- _Your instructions_:
In the data, find the word "agent" and copy out every line that has it.

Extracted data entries
* * *
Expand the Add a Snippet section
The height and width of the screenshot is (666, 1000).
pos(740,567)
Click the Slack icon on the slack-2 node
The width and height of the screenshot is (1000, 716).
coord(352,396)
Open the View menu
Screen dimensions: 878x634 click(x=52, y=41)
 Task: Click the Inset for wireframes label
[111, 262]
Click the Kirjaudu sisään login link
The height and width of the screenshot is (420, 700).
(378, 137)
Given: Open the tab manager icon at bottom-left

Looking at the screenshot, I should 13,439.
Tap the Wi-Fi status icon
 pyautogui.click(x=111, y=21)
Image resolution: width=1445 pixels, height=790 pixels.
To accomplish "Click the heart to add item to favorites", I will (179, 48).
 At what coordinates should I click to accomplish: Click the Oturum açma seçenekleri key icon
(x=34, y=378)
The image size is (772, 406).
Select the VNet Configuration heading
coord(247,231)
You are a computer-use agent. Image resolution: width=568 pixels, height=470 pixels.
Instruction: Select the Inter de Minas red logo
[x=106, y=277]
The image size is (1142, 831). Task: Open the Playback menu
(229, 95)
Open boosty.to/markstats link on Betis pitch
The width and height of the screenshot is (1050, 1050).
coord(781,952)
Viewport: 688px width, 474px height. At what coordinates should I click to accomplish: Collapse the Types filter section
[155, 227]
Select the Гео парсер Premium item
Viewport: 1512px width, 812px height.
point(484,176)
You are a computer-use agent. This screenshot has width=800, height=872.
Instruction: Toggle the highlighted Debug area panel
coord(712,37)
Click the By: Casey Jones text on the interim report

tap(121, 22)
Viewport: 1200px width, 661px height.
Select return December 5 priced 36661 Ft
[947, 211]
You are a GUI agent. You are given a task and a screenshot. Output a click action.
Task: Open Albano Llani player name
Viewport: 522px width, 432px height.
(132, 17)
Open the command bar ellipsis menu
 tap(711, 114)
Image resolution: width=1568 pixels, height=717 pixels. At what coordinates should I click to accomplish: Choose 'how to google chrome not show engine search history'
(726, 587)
* * *
- _Output for this task_:
You are a computer-use agent. Image resolution: width=568 pixels, height=470 pixels.
You are a computer-use agent. This screenshot has width=800, height=872.
You are a GUI agent. You are given a task and a screenshot. Output a click action.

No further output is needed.